The Canadian arm of big box renovation chain Home Depot has been swept up in a company-wide investigation on Tuesday over a possible breach of customers’ financial information.
The home improvement chain said Tuesday it is looking into what it called unusual activity.
“I can confirm we are looking into some unusual activity and we are working with our banking partners and law enforcement to investigate,” Paula Drake, a U.S. spokesperson said in a statement.
Online security blogger Brian Krebs first reported the possible breach.
Krebs suggested U.S. banks with credit-card customers who shopped at the home improvement chain notified the renovation retailer that their customers’ accounts appeared to be compromised.
“Protecting our customers’ information is something we take extremely seriously, and we are aggressively gathering facts at this point while working to protect customers. If we confirm that a breach has a occurred, we will make sure customers are notified immediately,” Drake said.
The Home Depot operates about 180 stores in Canada alongside 2,200 or so in the United States.
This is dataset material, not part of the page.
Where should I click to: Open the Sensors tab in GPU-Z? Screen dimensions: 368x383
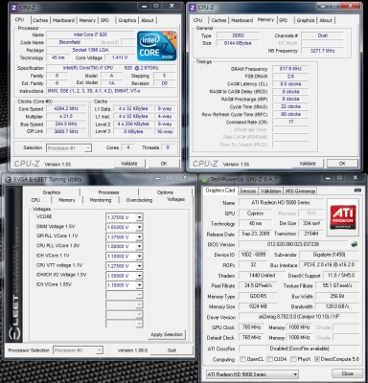click(247, 191)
If confirmed, Home Depot would be the latest big retailer to suffer a loss of sensitive customer information, further raising questions about the ability for big chains to keep information collected from shoppers properly protected, experts say.
The most high-profile breach to date occurred late last year at U.S. discount giant Target, which saw tens of millions of customers’ credit information, exposed during the holiday season.
While its Canadian stores weren’t affected, Target said Canadian shoppers who travelled to its U.S. stores in late November and mid-December may have been exposed.
Target said personal information like the names, addresses, emails and phone numbers of some Canadians may have been stolen. But the breach did not extend to payment data for the debit and credit cards of Canadians, which is what was taken from U.S. customers.
Hacking methods typically use malicious software to target the so-called point-of-sale, stealing data when a card is swiped for payment, experts say.
In the U.S., where many of the data breaches have occurred, pressure has intensified on retailers and financial institutions to introduce chip-protected credit cards, which are more secure.
In contrast to the U.S. retail landscape, chip-enabled credit and debit cards are widely used across Canada.
Still, some cardholders with older cards may be at risk, experts say.